C'est vraiment bizarre, pensa Milo en regardant tout autour de lui. Qui est en train de me protéger ? Si ce n'est pas Athéna... qui ?

Son aura bleutée attira une présence au bout de quelques minutes. Une silhouette se dessina doucement dans les fonds marins et se glissa entre les rochers. Il semblait curieux, mais méfiant. Milo le remarqua vite et plissa des yeux pour tenter de voir son visiteur... son sauveur ? Son cosmos aquatique continuait de briller et semblait l'attirer.

Après une hésitation, l'ombre s'avança pour dévoiler son corps : un homme que Milo pensait connaitre. Il était torse nu et portait un pantalon cousu dans une matière qui rappelait des écailles de poisson. Milo eut une expression affolée en découvrant le visiteur qui s'approchait de lui. Il croyait voir un fantôme. Cet homme avait de longs cheveux bleus, et un visage angélique qui se faisait très sérieux. Milo n'arrivait pas à le croire, cet homme était identique à Saga. Kanon se trouvait face à lui, mais Milo ne réalisait pas qu'il s'agissait du jumeau perdu. Il était persuadé que cet homme était Saga. Il en resta tétanisé, et se demandait s'il n'était pas mort. Ou alors, Saga était peut-être en train de le protéger ? Était-il son bienfaiteur qui veillait sur lui depuis l'autre monde ? De son côté, Kanon continuait de s'approcher, jusqu'à atteindre Milo. Il attrapa les chaines pour les examiner, et tenta de tirer dessus avant de comprendre qu'elles étaient liées à une armure d'Athéna.

— Tu t'es perdu ? demanda Kanon qui semblait prendre Milo pour un habitant des mers.

— Sa... Saga, bafouillait Milo qui arrivait à dire quelques mots sous l'eau. Saga... Tu... Tu es venu pour moi ?

Le prénom de son frère eut un effet d'électrochoc sur Kanon.
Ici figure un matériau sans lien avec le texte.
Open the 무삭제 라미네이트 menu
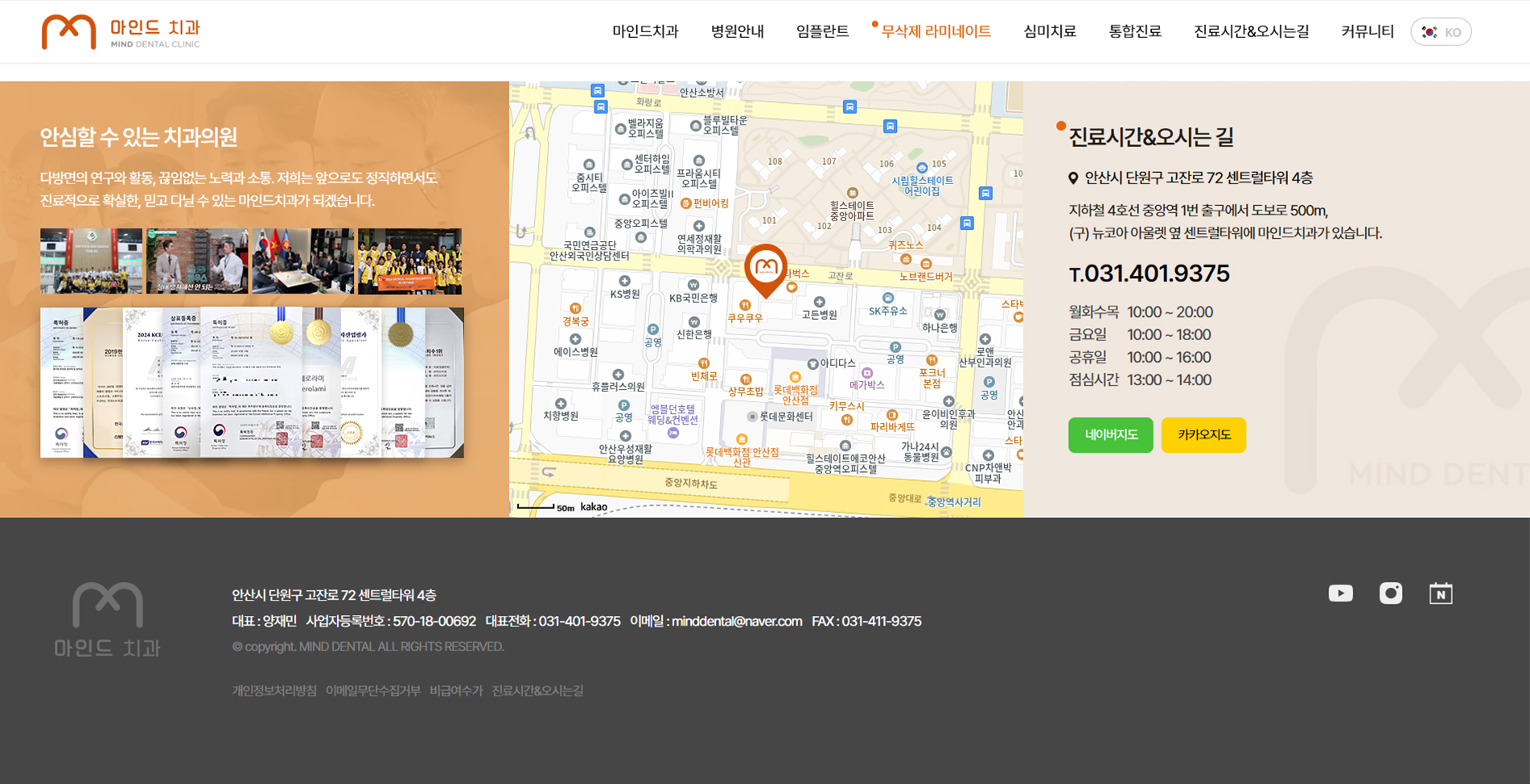The image size is (1530, 784). [x=936, y=31]
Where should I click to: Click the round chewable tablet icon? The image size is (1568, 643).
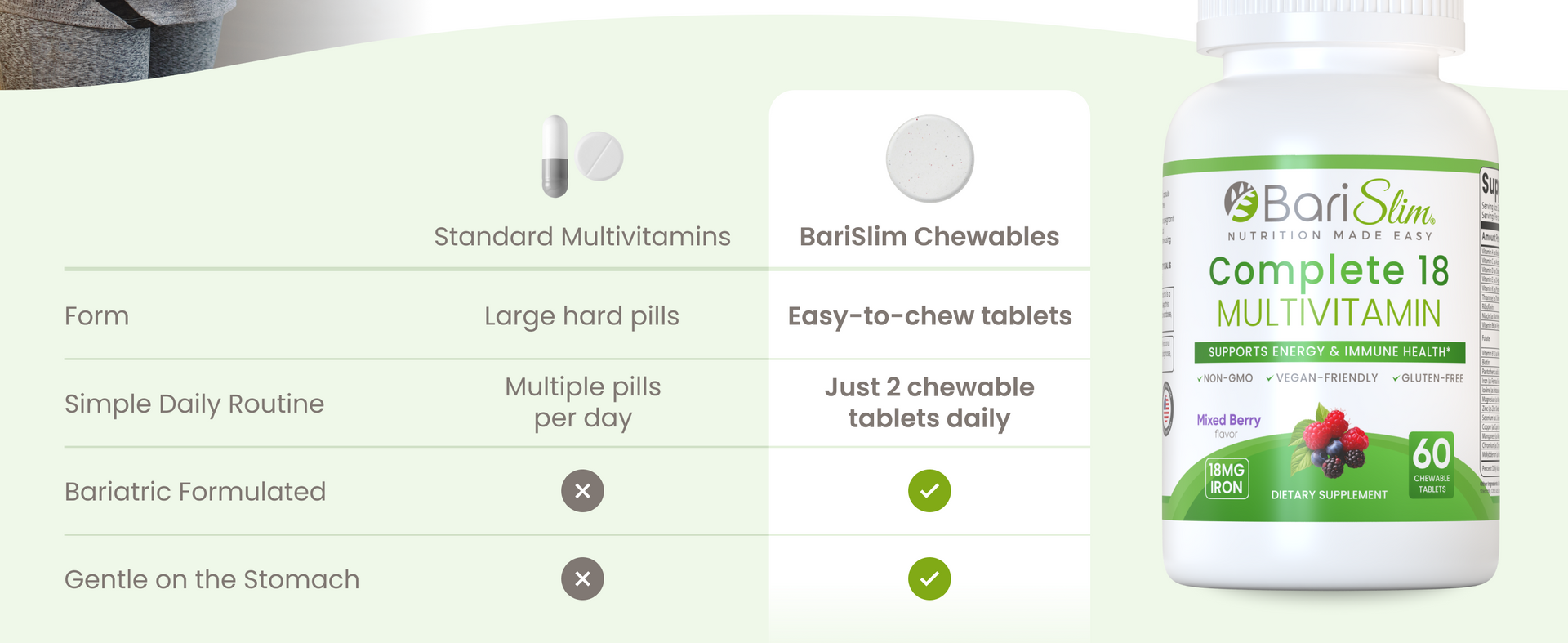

Le marinas se recula brutalement en dévisageant Milo. Il avait l'air terrorisé et hésita à partir. Saga le hantait encore, et il ne voulait pas prendre le risque de tomber dessus. Si Milo connaissait son frère, Kanon supposait que Saga n'était pas bien loin. Car, il ignorait que celui-ci était mort.

— Saga, ne pars pas... s'il te plaît... ne pars pas...

Kanon eut une expression désolée en écoutant Milo gémir. Les yeux du scorpion se brouillaient de larmes malgré qu'il soit sous l'eau. Le marina devinait que Milo aimait énormément son frère, un sentiment sincère et pur. Cela le rendait un peu amer, il aurait aimé qu'on l'aime de cette façon. Cependant, au lieu de fuir, Kanon utilisa les pouvoirs des gémeaux pour briser la chaine d'Andromède. La tristesse de Milo le touchait, et Kanon ne pouvait se résoudre à l'abandonner à son sort comme son frère avait pu le faire avec lui.

— Tu es libre... marmonna le marina.

Milo eut à peine le temps de se dégager de ses liens, que Kanon avait déjà disparu. Milo resta un moment à observer les fonds marins, persuadé d'avoir eu la visite de Saga. Au lieu de remonter à la surface, Milo l'appela à s'en déchirer la voix. Hélas, seuls les poissons entendaient ses pleurs que l'océan étouffait.